Element and text location data
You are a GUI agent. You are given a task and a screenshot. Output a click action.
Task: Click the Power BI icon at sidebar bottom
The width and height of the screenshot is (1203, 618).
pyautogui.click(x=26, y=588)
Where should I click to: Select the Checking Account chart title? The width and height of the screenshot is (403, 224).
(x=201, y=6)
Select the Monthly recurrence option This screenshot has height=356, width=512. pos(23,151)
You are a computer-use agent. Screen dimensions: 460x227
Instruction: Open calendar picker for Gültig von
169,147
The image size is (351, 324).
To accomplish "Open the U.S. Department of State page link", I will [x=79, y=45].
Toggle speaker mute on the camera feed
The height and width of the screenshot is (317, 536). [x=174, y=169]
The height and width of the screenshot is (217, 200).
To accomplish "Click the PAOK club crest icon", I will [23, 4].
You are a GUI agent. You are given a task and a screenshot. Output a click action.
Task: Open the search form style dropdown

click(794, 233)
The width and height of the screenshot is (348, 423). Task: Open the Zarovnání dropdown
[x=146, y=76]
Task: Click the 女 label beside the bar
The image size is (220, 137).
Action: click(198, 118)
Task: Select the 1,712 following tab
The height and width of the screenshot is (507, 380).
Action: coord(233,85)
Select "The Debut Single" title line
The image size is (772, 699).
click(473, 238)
...
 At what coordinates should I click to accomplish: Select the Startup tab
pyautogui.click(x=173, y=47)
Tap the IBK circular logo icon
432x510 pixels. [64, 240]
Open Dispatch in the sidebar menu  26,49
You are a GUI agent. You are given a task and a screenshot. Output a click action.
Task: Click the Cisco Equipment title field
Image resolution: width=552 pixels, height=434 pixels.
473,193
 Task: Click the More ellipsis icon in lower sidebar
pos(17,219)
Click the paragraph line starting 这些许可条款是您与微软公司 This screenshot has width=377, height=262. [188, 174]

▸ **GOAL**
Could you return the lines of the entries word for word, beginning at the line that contains "Toggle speaker mute on the camera feed" and stopping after the line that contains "click(473, 238)"?

▸ **WORKED SOLUTION**
Toggle speaker mute on the camera feed
The height and width of the screenshot is (317, 536). [x=174, y=169]
The height and width of the screenshot is (217, 200).
To accomplish "Click the PAOK club crest icon", I will [23, 4].
You are a GUI agent. You are given a task and a screenshot. Output a click action.
Task: Open the search form style dropdown

click(794, 233)
The width and height of the screenshot is (348, 423). Task: Open the Zarovnání dropdown
[x=146, y=76]
Task: Click the 女 label beside the bar
The image size is (220, 137).
Action: click(198, 118)
Task: Select the 1,712 following tab
The height and width of the screenshot is (507, 380).
Action: coord(233,85)
Select "The Debut Single" title line
The image size is (772, 699).
click(473, 238)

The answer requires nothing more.